Alan Campbell, 57, a gantry matrix sign inspector, had just got back into his Ford Transit and was putting on his seat belt when the collision occurred.
Dramatic dash cam footage from a lorry travelling behind the HGV was played at Liverpool Crown Court on Tuesday (August 7) when the driver, Trevor Johnson, appeared for sentence.
The footage showed him driving normally in the slow lane at between 49-53 mph after joining the motorway at junction 7 and heading eastwards.
But as he proceeded along he drifted on to the hard shoulder, went back on to the roadway and then drifted on to the hard shoulder again and struck the van, said Philip Clemo, prosecuting.
Mr Campbell, a keen runner and cricket enthusiast, suffered two fractured vertebrae and was taken to Wythenshawe Hospital before being transferred to Salford General for an MRI which confirmed his injuries.

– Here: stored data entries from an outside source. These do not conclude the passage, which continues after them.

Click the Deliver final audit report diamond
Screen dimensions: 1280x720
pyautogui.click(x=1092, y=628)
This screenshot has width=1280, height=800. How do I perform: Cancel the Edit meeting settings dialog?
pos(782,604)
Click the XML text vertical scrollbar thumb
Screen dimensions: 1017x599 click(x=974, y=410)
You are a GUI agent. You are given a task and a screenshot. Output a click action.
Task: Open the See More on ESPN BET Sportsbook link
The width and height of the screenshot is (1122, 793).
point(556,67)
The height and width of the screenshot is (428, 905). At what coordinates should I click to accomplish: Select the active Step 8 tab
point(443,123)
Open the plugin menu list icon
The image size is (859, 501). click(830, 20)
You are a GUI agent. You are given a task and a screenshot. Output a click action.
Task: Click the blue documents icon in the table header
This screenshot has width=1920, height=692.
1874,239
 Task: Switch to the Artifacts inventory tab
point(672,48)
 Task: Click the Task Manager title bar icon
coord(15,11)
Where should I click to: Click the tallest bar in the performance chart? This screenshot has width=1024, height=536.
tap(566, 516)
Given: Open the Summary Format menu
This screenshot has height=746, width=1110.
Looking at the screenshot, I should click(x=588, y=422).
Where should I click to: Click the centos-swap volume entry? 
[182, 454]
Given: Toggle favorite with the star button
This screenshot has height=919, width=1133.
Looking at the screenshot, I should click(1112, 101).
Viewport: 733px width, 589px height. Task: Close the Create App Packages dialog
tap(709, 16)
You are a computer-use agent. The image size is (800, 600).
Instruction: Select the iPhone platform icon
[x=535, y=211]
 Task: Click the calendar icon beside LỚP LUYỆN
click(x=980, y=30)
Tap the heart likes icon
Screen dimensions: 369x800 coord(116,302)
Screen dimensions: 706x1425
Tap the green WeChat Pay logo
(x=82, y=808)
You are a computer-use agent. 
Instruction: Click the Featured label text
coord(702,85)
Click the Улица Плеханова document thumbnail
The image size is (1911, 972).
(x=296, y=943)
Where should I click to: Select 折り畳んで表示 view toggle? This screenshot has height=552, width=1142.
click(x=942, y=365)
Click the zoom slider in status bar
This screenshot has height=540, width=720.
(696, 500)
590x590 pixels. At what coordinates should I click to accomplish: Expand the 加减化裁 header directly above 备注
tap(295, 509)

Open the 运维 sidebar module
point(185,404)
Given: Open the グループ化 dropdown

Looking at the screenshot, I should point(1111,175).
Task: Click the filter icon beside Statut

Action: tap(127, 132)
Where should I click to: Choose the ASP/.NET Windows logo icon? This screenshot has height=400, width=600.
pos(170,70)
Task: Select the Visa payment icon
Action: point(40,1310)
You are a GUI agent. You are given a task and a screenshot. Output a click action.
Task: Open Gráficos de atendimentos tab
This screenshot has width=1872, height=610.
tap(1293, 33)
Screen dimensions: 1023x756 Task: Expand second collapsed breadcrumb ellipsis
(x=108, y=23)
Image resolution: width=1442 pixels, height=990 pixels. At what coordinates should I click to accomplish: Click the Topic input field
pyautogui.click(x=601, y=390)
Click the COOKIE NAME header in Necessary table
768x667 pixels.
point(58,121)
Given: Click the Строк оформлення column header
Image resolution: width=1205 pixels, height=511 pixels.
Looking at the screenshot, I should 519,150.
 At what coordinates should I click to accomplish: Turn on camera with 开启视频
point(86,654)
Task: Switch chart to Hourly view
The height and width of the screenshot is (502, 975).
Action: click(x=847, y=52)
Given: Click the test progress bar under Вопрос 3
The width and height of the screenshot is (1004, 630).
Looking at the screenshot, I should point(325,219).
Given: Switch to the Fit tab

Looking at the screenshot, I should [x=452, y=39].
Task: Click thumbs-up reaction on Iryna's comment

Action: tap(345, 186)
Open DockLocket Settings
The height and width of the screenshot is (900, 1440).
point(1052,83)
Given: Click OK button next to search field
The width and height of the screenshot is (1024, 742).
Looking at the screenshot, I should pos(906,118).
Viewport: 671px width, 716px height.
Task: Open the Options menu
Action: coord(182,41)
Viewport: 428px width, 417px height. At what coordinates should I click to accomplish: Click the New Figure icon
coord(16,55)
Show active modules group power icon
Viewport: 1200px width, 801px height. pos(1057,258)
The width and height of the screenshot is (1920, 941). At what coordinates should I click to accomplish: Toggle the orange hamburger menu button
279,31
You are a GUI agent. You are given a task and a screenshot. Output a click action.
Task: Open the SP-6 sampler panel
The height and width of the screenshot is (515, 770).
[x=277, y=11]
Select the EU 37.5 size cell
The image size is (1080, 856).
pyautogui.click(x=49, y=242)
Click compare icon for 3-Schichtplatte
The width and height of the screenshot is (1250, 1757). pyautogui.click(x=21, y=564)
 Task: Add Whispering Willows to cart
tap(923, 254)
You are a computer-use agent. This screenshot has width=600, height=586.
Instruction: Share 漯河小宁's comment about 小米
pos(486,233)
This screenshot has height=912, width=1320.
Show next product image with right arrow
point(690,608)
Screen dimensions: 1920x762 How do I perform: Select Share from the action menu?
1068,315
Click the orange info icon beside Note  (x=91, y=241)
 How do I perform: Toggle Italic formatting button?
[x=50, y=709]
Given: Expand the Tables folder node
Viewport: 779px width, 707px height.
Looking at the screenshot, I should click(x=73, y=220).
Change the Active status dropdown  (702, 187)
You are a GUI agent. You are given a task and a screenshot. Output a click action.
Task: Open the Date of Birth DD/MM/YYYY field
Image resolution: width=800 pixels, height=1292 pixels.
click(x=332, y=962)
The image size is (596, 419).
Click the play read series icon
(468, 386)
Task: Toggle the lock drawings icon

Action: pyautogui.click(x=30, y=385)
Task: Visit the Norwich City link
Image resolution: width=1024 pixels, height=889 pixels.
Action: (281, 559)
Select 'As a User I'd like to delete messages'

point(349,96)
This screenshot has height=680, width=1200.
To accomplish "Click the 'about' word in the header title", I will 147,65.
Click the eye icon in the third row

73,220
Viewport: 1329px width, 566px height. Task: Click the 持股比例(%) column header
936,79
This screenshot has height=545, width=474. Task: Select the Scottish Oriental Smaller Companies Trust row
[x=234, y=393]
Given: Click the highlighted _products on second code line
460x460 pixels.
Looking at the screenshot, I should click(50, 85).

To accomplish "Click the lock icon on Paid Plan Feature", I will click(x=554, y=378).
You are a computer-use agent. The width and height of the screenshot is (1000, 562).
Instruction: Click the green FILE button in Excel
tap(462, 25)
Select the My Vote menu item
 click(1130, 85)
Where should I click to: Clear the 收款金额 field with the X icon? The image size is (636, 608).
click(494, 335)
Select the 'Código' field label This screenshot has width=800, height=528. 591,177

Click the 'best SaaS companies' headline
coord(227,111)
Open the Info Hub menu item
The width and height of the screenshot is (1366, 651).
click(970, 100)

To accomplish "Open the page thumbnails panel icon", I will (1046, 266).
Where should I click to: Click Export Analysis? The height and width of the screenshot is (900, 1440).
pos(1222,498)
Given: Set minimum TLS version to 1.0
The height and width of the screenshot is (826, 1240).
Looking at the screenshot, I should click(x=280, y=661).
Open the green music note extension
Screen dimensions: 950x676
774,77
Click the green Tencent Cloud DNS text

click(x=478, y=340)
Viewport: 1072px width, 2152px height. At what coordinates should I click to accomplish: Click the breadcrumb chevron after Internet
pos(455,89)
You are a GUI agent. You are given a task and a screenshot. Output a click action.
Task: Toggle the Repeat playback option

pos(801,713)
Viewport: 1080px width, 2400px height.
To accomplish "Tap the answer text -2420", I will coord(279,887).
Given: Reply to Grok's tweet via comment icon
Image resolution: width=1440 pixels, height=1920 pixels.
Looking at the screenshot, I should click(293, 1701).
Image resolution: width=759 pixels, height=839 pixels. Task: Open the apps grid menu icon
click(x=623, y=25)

He was detained in hospital for ten days after the accident, which occurred just after 1pm on December 8, 2016.
Mr Campbell, a committee member of Congleton Cricket Club, was off work for three months and even now cannot turn his head from side to side properly and has had to give up his hobby of running.
The court heard that when spoken to at the scene by police, 59-year-old Johnson said: “I just don’t know what happened. I may have been looking at my map or changing the radio, I don’t know.”
Johnson, of Haighton Court, Nantwich, pleaded guilty to causing serious injury by dangerous driving.
Sentencing him to 18 months imprisonment suspended for two years, Judge Rachel Smith said, “The whole incident lasted under 20 seconds.”
She told him that she accepted his remorse was genuine and that the incident has changed his outlook on life. He is also the sole carer for his daughter and no longer drives.
Judge Smith also ordered him to carry out 120 hours unpaid work and 20 days rehabilitation activities.
Tom Gent, defending, said Johnson, who has no previous convictions, had been travelling slower than the maximum he was allowed. About a third of his Daf vehicle had drifted on to the hard shoulder for 15 seconds before going back onto the roadway and then back on the hard shoulder for three seconds before the impact.
He explained he had been up since 3.15am to start work just after 4.30am and had driven to Kendal and back before returning to his depot at Crewe. He was asked to collect a trailer from Altrincham and as he did not feel tired he agreed and had been on his way for half an hour when the crash happened.
“He had no recollection of veering into the hard shoulder until the collision occurred,” said Mr Gent.
He voluntarily stopped driving soon after that day and now works for the same employers as a warehouseman and still has to face disciplinary action. If he was jailed it would severely impact on his daughter, he added.